Whenever someone asks how I am and the response, "Frantic!" comes out without thinking about it, it's a sure sign of trouble. Over the past several days it has become increasingly clear that my commitments have once again taken over the amount of actual time and energy available to give to them. Not quite to the red light stage of coming to a screeching stop, but to the amber light stage of warning and slowing down.
One thing I am grateful to learn right now is that the spring and summer are the busy seasons for artists. There are contests and fairs, workshops and festivals, gallery strolls and group shows. What riches! I have been very blessed this year as the work I am doing is affirmed by others and receiving a broader viewing. The amount of legwork and artistic work that accompany such acceptance is both exhausting and exciting.
As with all seasons of great busyness, it's tempting to say yes to each new challenging opportunity because I think I'd be missing out on a wonderful adventure if I were to say no to anything. If I said no to entering a piece in a particular show, would I get the opportunity to do it the next time? If I chose not to teach a workshop, would I ever be asked again? If I dropped my summer intensive design class to go on vacation with my husband, would I be able to reschedule it during the regular semester?
Well, I don't really know. But I do know that the things that are the most important to me are the ones which I want to invest with my most pure spiritual energy. Put another way, to focus sufficiently to generate the finest creative force possible, it means drawing back in those areas which don't really reflect my calling.
An older friend of mine let me know today that she won't be attending my gallery stroll opening this Friday due to her decision to put her energy this week into healing a low-grade infection while she rests and recovers. The wisdom of acting in her own best interests struck me as prudent counsel if one has ears to hear. Reflecting on our shared disappointment, I appreciated that she is being true to her calling to care well for herself and once again modeling good discernment for me. This is something she has often shared with me over lunches together.
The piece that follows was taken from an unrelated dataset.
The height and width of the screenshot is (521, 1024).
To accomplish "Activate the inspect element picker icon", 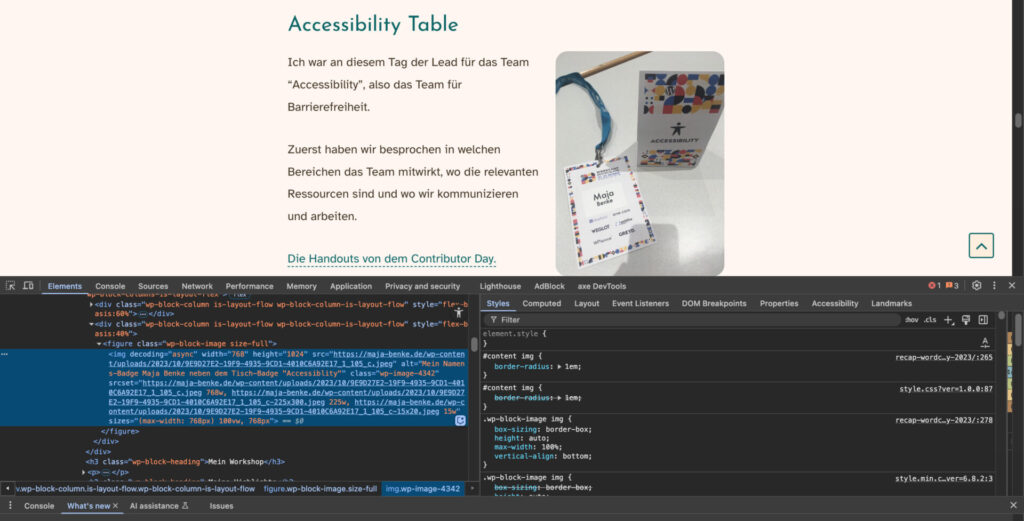I will tap(10, 286).
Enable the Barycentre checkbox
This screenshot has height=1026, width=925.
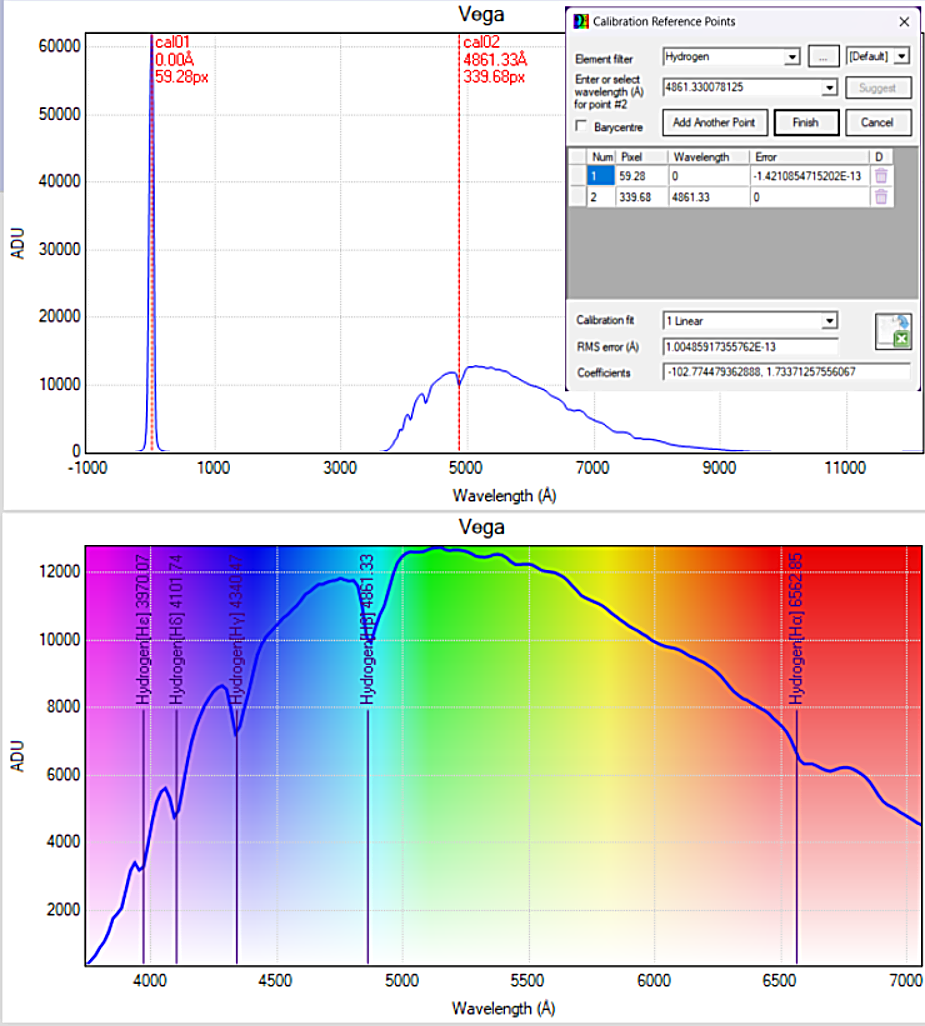582,127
In response and thankfulness for the reminder, when I took my break for lunch today I took a real break. I got out one of my grandmother's luncheon plates and made myself the fresh tomato, mozzarella, and basil salad you see above. As I was preparing the food, I thought over some of the things I had accomplished this morning and some of the things I still have to do this week. I was more peaceful than ever about saying no to a few things I truly do enjoy and would have enjoyed, with the promise to myself that if they are truly important, I will find other opportunities to engage in them.
As I sat and ate my lunch, I made an attempt to be really present to that moment, instead of juggling a forkful over the computer keys. What a refreshing thing to do!
You deserve a break today...we all do. What will you do for yours?